The dissociative symptom of amnesia is a characteristic feature of both Dissociative Fugue and Dissociative Identity Disorder. Therefore, if the dissociative amnesia occurs exclusively during the course of Dissociative Fugue or Dissociative Identity Disorder, a separate diagnosis of Dissociative Amnesia is not made. Because depersonalization is an associated feature of Dissociative Amnesia, depersonalization that occurs only during Dissociative Amnesia should not be diagnosed separately as Depersonalization Disorder.
In Posttraumatic Stress Disorder and Acute Stress Disorder, there can be amnesia for the traumatic event. Similarly, dissociative symptoms such as amnesia are included in the criteria set for Somatization Disorder. Dissociative Amnesia is not diagnosed if it occurs exclusively during the course of these disorders.

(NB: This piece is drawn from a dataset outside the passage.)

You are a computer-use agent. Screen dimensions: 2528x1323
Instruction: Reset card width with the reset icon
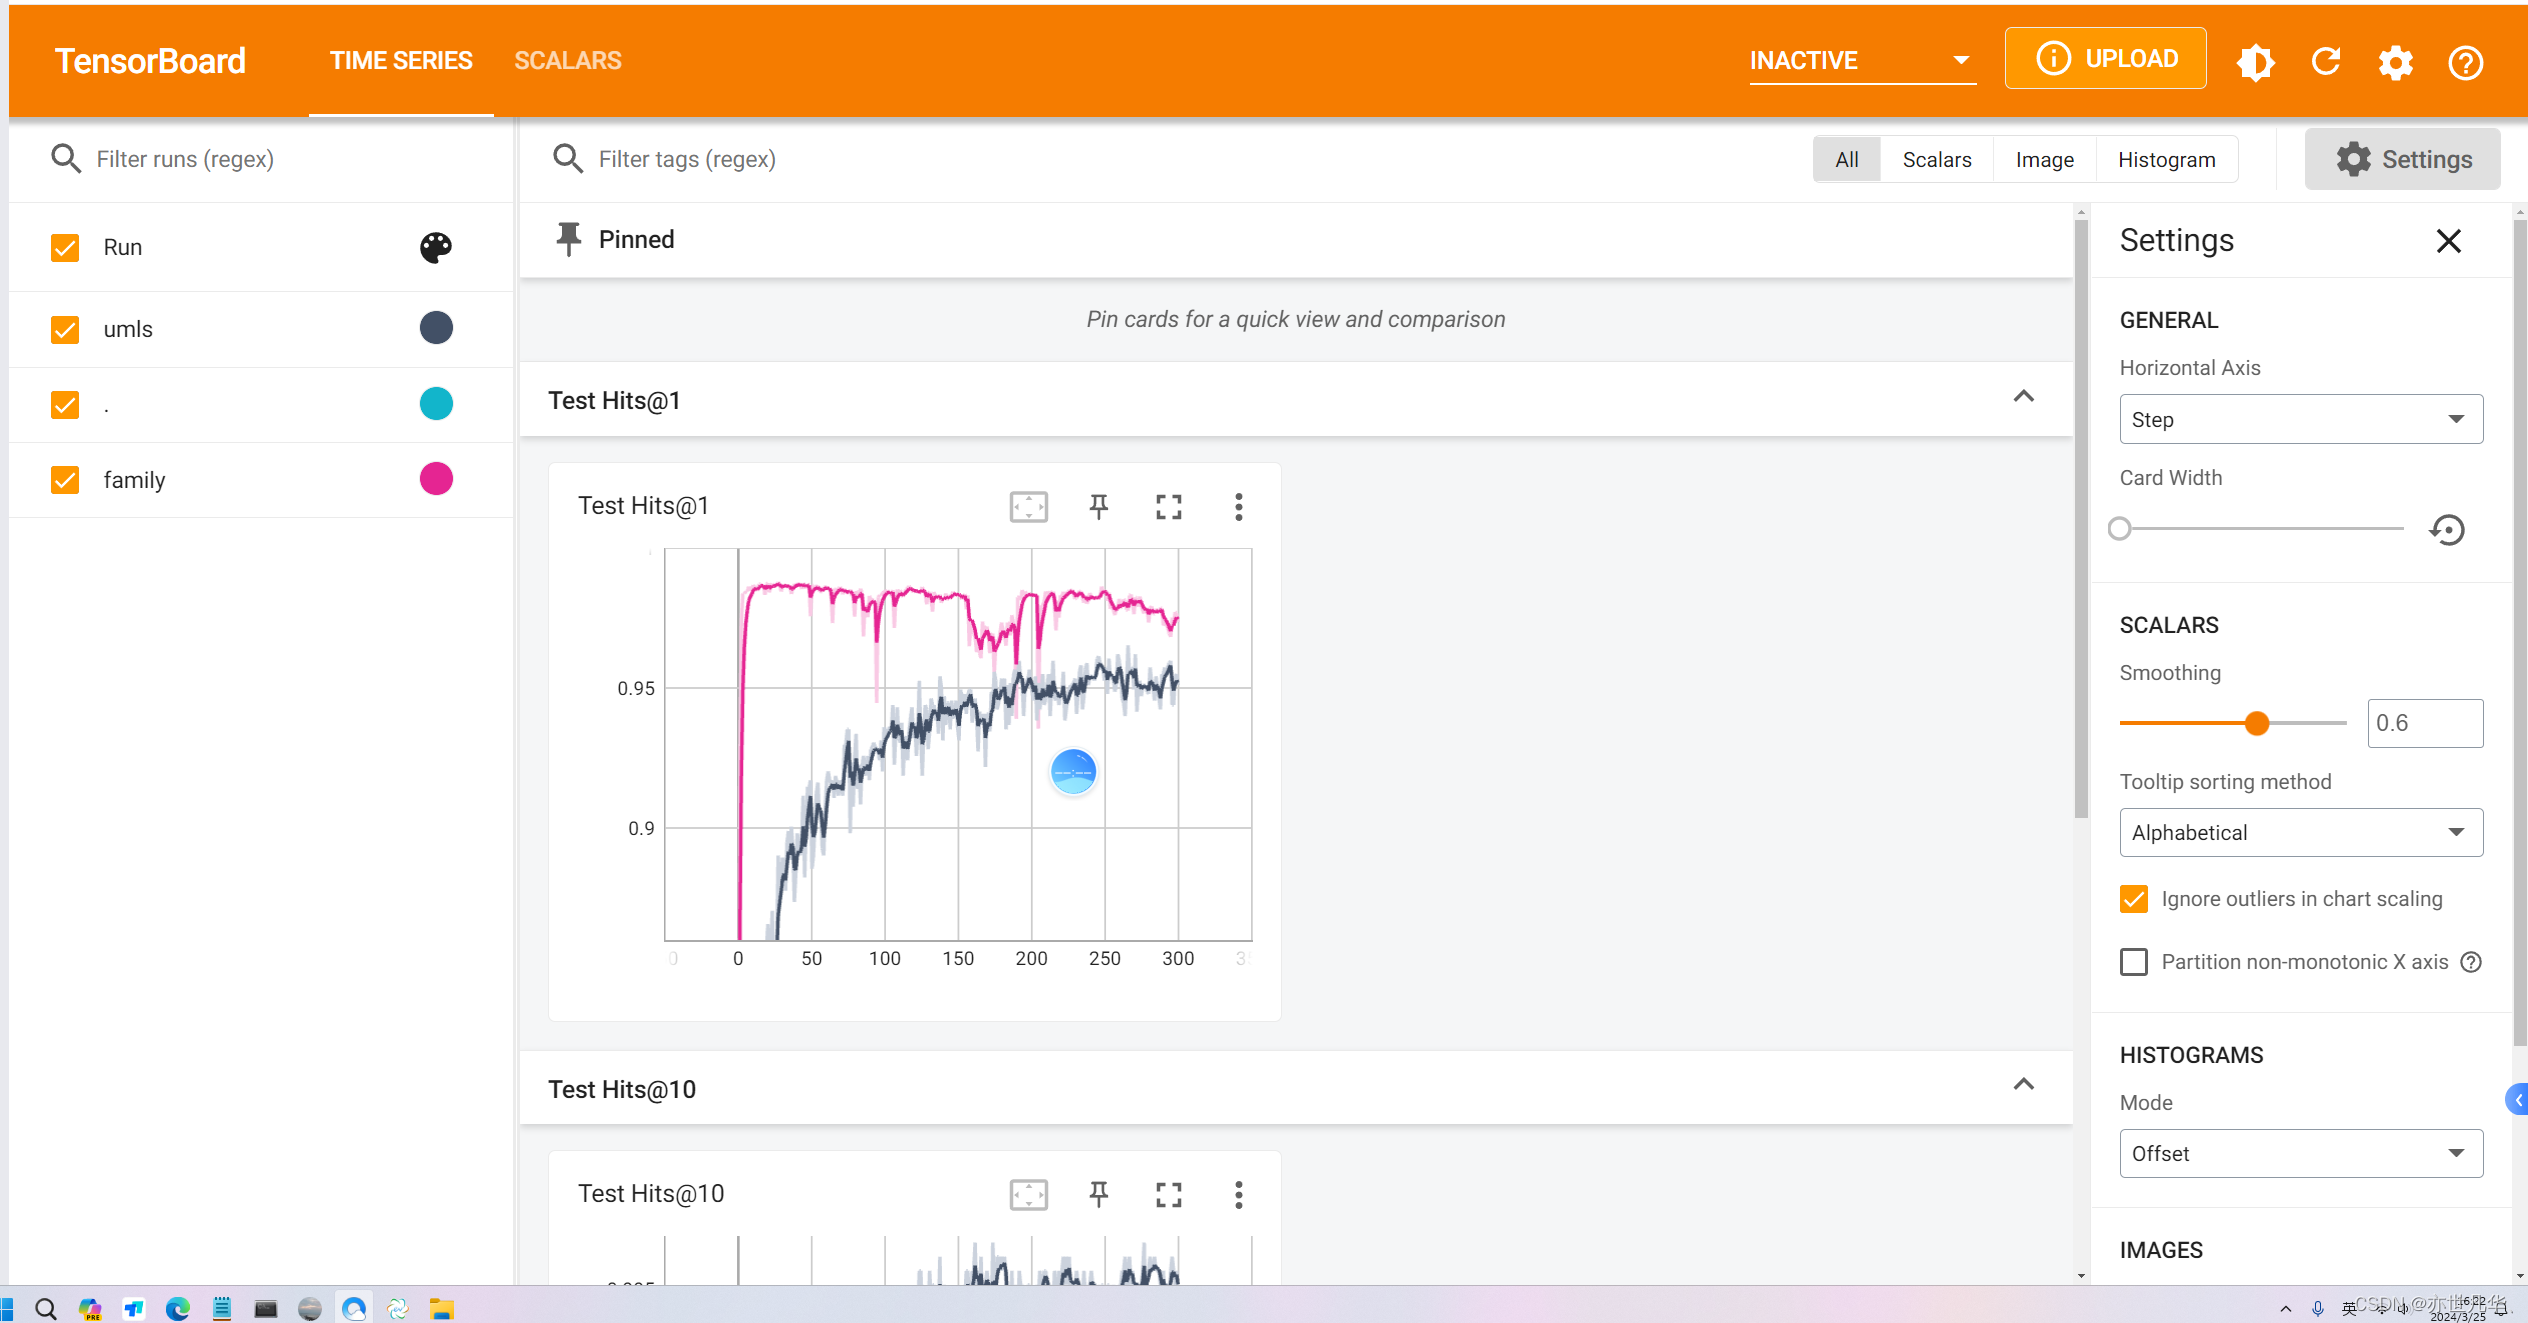(2447, 529)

Malingered amnesia is most common in individuals presenting with acute, florid symptoms in a context in which potential secondary gain is evident – for example, financial or legal problems or the desire to avoid combat, although true amnesia may also be associated with such stressors. Furthermore, individuals with true Dissociative Amnesia usually score high on standard measures of hypnotizability and dissociative capacity.
Care must be exercised in evaluating the accuracy of retrieved memories. There has been considerable controversy concerning amnesia related to reported physical or sexual abuse, particularly when abuse is alleged to have occurred during early childhood. Some clinicians believe that there has been an underreporting of such events, especially because the victims are often children and perpetrators are inclined to deny or distort their actions. However, other clinicians are concerned that there may be overreporting, particularly given the unreliability of childhood memories. There is currently no method for establishing with certainty the accuracy of such retrieved memories in the absence of corroborative evidence.

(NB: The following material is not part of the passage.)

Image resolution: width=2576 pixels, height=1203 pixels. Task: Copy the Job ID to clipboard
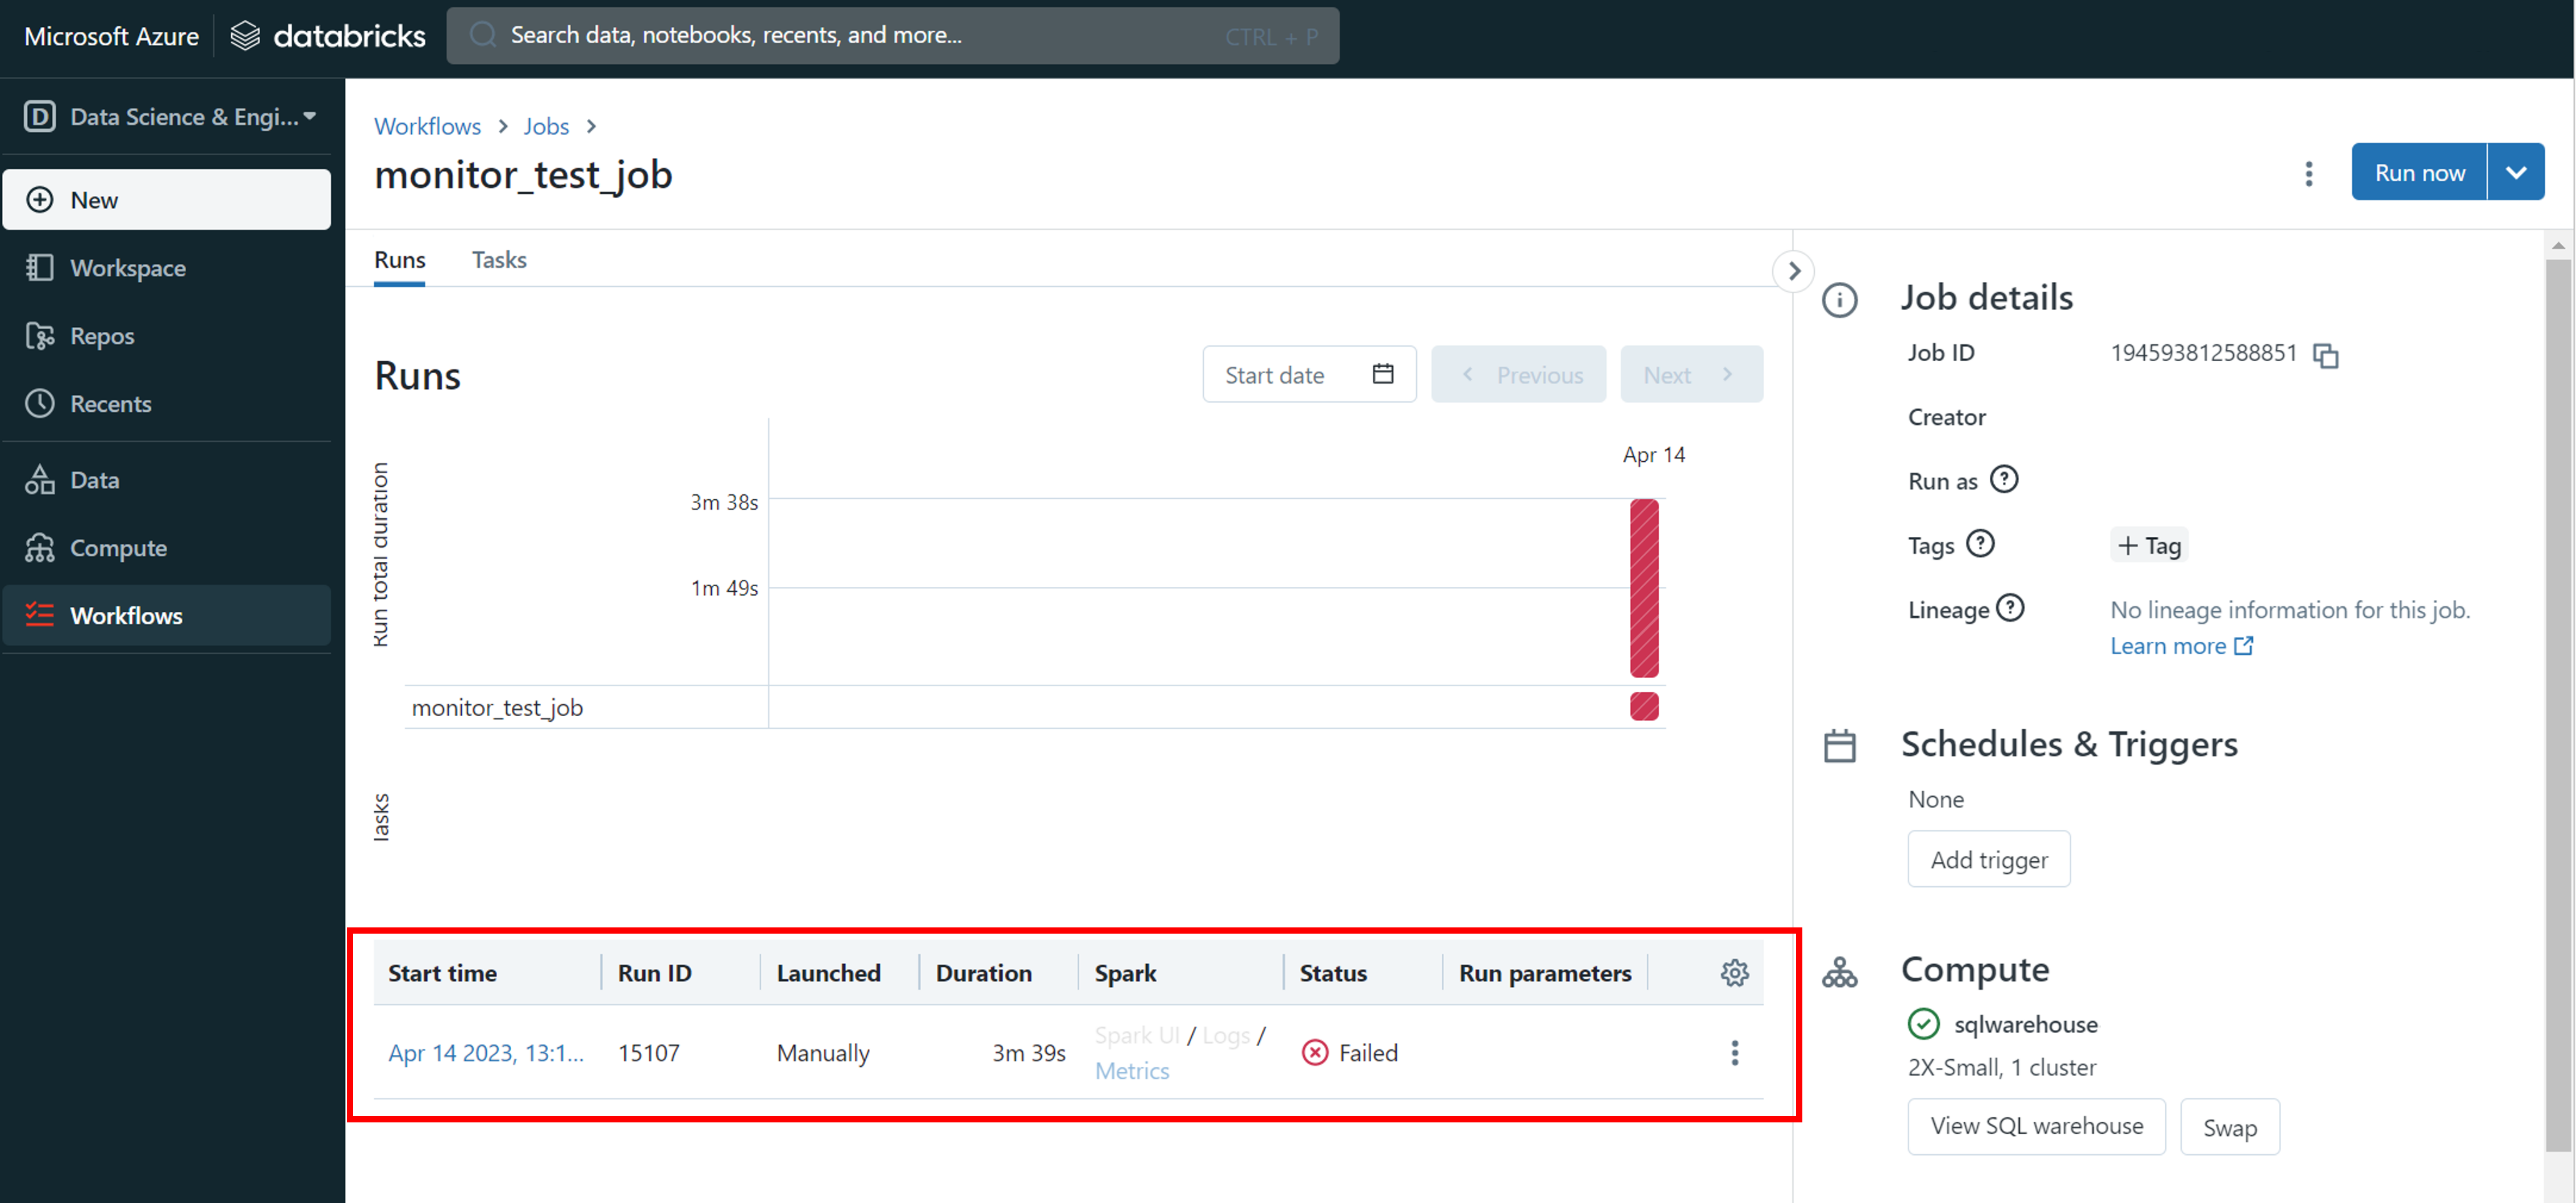[x=2325, y=355]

Dissociative Amnesia must also be differentiated from memory loss related to Age-Related Cognitive Decline and nonpathological forms of amnesia including everyday memory loss, posthypnotic amnesia, infantile and childhood amnesia, and amnesia for sleep and dreaming. Dissociative Amnesia can be distinguished from normal gaps in memory by the extensive and involuntary nature of the inability to recall the content of the lost memory (i.e., memories of a traumatic nature) and by the presence of significant distress or impairment.
Diagnostic criteria for 300.12 Dissociative Amnesia
A. The predominant disturbance is one or more episodes of inability to recall important personal information, usually of a traumatic or stressful nature, that is too extensive to be explained by ordinary forgetfulness.

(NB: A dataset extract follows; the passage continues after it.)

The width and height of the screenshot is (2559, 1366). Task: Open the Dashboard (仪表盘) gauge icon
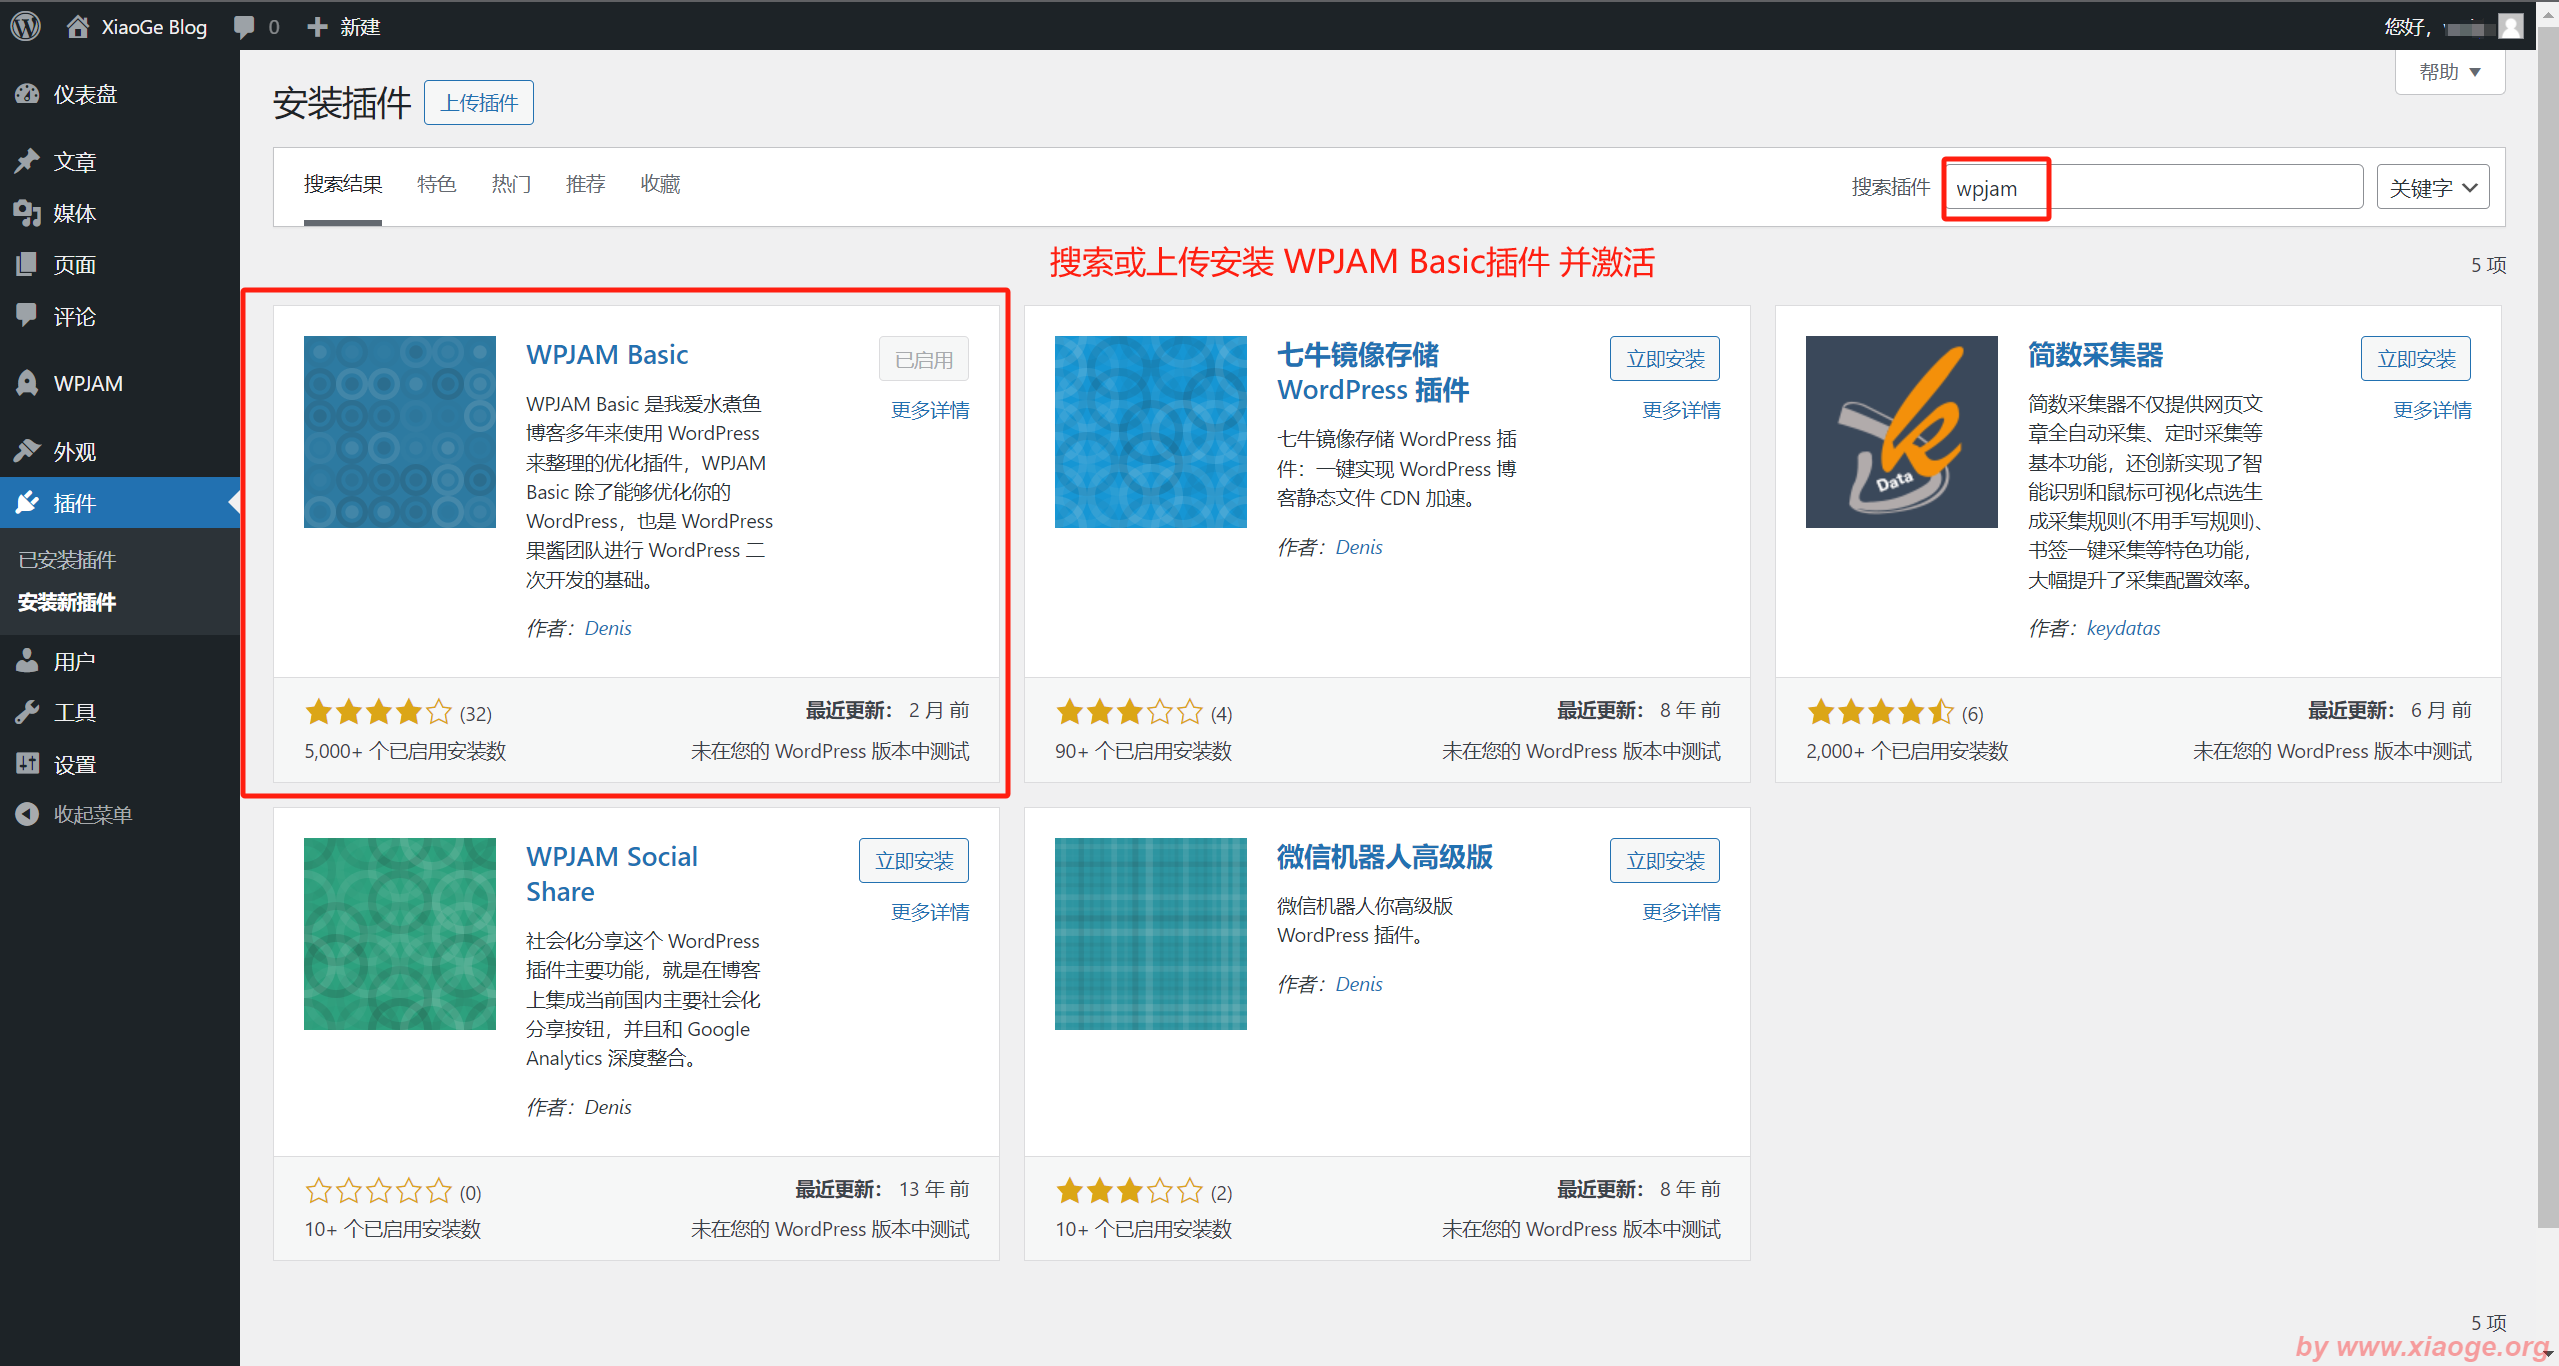(27, 94)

B. The disturbance does not occur exclusively during the course of Dissociative Identity Disorder, Dissociative Fugue, Posttraumatic Stress Disorder, Acute Stress Disorder, or Somatization Disorder and is not due to the direct physiological effects of a substance (e.g., a drug of abuse, a medication) or a neurological or other general medical condition (e.g., Amnestic Disorder Due to Head Trauma).
C. The symptoms cause clinically significant distress or impairment in social, occupational, or other important areas of functioning.